On Monday, February 3, 2014 7:22:28 AM UTC+4, Andre Sihera wrote:
> On 03/02/14 11:57, ZyX wrote:
>
> >
>
> > `exists()` does not have to be changed. Neither does result of accessing
> > non-existent. I am only talking about `:unlet`.
>
>
>
> Before you sit there in your arrogance and blast every suggestion
>
> that is put before you, why don't you READ people's posts.
>
>
>
> How can you have an "unlet" that removes it from the environment
> when the non-existent variable isn't detectable with ViM's current
> behaviour?
1. It is. Just use `exists()`.
2. It is. Use `system('python -c "import os; print (\"VAR\" in os.environ)"')`.
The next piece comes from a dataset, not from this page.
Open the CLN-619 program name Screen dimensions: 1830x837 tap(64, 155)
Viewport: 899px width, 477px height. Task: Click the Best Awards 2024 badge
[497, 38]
> The unlet command is *useless* unless you also have a
> way to actually detect a non-existent variable from a purely empty
> one. And that isn't possible in ViM as all usages of non-existent
> variables in ViM are the same as those on "defined but empty"
> variables.
Without `exists()` this would be useless for my purpose (restore environment
after it was altered). Fortunately exists() work.
> Well, how do you propose to solve it?
`:unlet $ENV` should remove environment from `envp` global (on POSIX systems).
I guess there is an equivalent for Windows. If no means of such removal are not
known it should act like `:let $ENV=""`.